WHAT THIS TASK INVOLVES: Beginning with the first line below, output every record verbatim and leave out the images.

[Records contained in a dataset]

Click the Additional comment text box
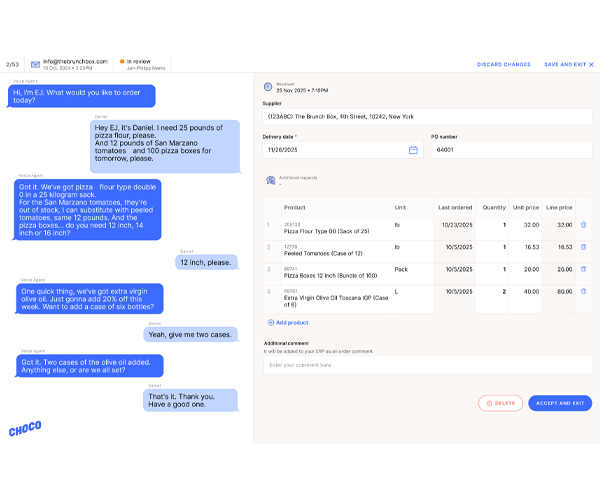 point(427,365)
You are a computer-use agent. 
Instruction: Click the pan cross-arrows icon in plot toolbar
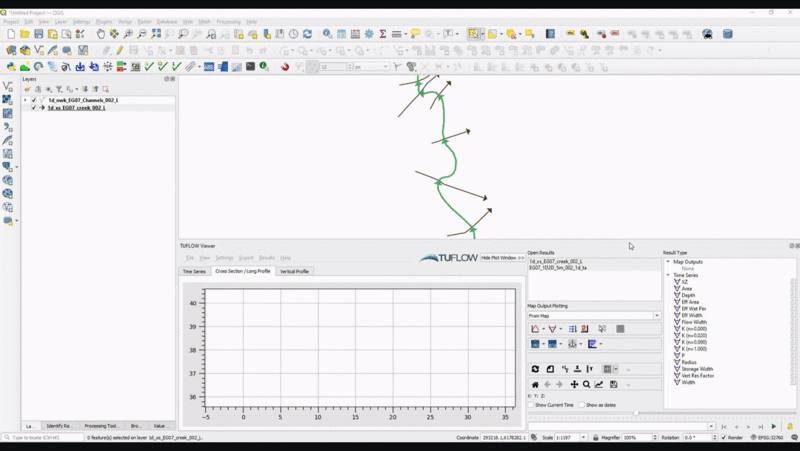573,384
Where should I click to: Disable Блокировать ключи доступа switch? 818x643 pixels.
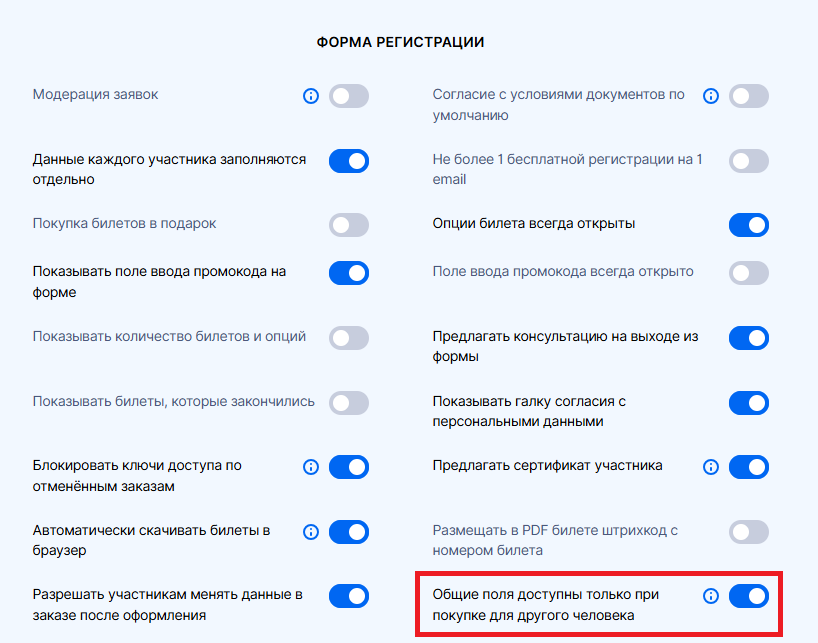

TASK RESPONSE:
Click the Additional comment text box
 point(427,365)
You are a computer-use agent. 
Instruction: Click the pan cross-arrows icon in plot toolbar
573,384
Where should I click to: Disable Блокировать ключи доступа switch? 818x643 pixels.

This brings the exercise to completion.